David Leyonhjelm

As well as providing progressives with an opportunity for schadenfreude, yesterday’s resolution of the upper house count for the New South Wales state election offered useful pointers to how the Senate result might look on May 18.

The headline-grabbing aspect of the result was the narrow failure of former Liberal Democrats senator David Leyonhjelm in his bid to keep his career afloat through a move to state politics.

Leyonhjelm had opted to run for the Legislative Council because its low 4.5% quota for election gave him a more achievable objective than a third term in the Senate, where special circumstances had favoured him in both 2013 (when his party drew first position on a vast ballot paper) and 2016 (when the double dissolution made 12 seats available rather than the usual six).

The other strand of his strategy, it seemed, had been to tap into the alt-right zeitgeist through a concerted campaign of triggering liberal snowflakes — most notably through his reflections on Greens Senator Sarah Hanson-Young’s sex life, which are the subject of an ongoing defamation action.

It was mainly for this reason that news of Leyonhjelm’s defeat was enthusiastically received on the leftward end of social media, notwithstanding that he had lost out to Rod Roberts of One Nation, a party that shares none of the Liberal Democrats’ common ground with the left on social policy.

That complication aside, there were other aspects of the result to cheer the left — such as the end of a four-decade winning streak for Fred Nile’s Christian Democratic Party, which had hitherto won upper house seats at 10 successive elections since Nile himself was first elected in 1981 as a strapping young lad of 47.

It was also a bad show for Cory Bernardi’s Australian Conservatives, which managed all of 0.6% of the vote — a second failure to add to its debut outing in South Australia last year, when it lost an upper house seat that Family First (with which the party had merged) had won at three previous elections without Bernardi’s help.

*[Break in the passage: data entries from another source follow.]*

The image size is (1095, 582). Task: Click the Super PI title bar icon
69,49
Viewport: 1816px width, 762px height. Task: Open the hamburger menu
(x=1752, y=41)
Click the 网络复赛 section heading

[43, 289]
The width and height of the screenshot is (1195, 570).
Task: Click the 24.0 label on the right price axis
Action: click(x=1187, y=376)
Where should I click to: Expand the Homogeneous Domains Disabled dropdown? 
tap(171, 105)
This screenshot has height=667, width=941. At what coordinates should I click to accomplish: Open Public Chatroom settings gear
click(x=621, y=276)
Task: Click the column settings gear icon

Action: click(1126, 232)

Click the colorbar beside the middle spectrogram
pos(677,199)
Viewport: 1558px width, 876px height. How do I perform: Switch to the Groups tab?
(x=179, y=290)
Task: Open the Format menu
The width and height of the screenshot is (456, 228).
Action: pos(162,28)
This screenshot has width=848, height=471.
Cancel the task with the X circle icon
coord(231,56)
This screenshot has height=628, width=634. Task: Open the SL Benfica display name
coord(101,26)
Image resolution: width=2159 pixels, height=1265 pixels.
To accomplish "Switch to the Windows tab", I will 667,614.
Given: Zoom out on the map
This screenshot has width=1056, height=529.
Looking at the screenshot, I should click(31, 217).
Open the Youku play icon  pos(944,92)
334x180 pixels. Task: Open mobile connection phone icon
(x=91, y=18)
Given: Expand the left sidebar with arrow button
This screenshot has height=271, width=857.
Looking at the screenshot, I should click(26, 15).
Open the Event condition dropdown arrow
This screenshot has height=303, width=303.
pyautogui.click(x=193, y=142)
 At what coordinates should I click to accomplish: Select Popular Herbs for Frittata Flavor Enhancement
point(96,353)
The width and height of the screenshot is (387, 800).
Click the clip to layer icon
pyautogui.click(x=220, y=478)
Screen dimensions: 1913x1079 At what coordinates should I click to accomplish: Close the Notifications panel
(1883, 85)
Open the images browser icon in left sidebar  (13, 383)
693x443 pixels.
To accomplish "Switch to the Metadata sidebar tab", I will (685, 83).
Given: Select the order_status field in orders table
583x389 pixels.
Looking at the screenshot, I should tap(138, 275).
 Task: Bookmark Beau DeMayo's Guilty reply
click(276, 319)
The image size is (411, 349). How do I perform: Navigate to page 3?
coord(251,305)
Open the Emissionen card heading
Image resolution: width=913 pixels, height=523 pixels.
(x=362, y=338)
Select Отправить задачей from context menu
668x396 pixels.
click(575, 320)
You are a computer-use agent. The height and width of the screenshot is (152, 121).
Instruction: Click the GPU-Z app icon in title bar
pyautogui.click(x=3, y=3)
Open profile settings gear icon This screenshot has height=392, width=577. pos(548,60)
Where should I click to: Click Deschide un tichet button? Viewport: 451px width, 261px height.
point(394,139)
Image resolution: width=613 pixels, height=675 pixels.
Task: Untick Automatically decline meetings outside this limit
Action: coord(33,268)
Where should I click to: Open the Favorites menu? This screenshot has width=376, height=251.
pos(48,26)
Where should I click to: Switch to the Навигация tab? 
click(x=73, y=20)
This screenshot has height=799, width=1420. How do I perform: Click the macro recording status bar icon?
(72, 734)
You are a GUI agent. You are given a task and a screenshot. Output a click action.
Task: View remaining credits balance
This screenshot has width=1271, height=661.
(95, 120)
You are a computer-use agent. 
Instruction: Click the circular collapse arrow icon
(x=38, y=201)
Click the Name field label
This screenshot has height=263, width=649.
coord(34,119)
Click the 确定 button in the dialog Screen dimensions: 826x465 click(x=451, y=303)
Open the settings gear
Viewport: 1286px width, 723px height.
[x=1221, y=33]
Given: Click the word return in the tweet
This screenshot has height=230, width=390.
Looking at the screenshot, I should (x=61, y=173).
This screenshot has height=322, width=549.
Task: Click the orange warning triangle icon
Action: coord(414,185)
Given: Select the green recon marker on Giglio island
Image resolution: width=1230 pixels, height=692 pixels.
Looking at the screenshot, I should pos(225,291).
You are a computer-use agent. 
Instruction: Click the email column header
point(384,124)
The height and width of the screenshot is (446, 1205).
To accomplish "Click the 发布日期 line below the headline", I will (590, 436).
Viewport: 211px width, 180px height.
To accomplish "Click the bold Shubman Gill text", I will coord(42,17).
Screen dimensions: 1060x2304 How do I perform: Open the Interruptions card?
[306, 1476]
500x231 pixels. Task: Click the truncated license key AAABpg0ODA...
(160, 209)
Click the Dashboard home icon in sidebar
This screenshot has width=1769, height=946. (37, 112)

In fact, probably the only thing Australian Conservatives achieved in New South Wales was to cruel the chances of the Christian Democrats, reflecting the dangers of vote fragmentation in a system where preferences are optional rather than compulsory.

Transposing state election results to the federal sphere is normally a bad idea, but the upper house minor party vote offers an exception to the rule.

What is becoming known as the “middle finger” vote — in which the disaffected park support with whichever populist or protest vehicle happens to catch their fancy on polling day — appears to account for a consistent quarter of the New South Wales electorate, as reflected in both the Legislative Council and 2016 Senate results.

With parties no longer able to use group voting tickets to marshal their preferences around, and the new system set to apply at a normal half-Senate election for the first time, it seems Senate contenders will need something approaching 6% to be competitive, and around 8% to feel entirely confident.

The New South Wales result illustrates that the only player doing that sort of business out of the myriad minor parties of the right is One Nation, whose share of the vote was 6.9%.

Even One Nation would likely fall short in New South Wales if the state upper house numbers were replicated at the federal election, the more likely result being three seats for the Coalition, two for Labor and one for the Greens.

Indeed, the biggest winner out of fragmentation on the political right could prove to be its mortal enemies in the Greens, who will no longer suffer missing out with vote shares at or approaching double figures — as was known to happen in the past, when group voting tickets caused micro-party preferences to flow overwhelmingly to anyone but them.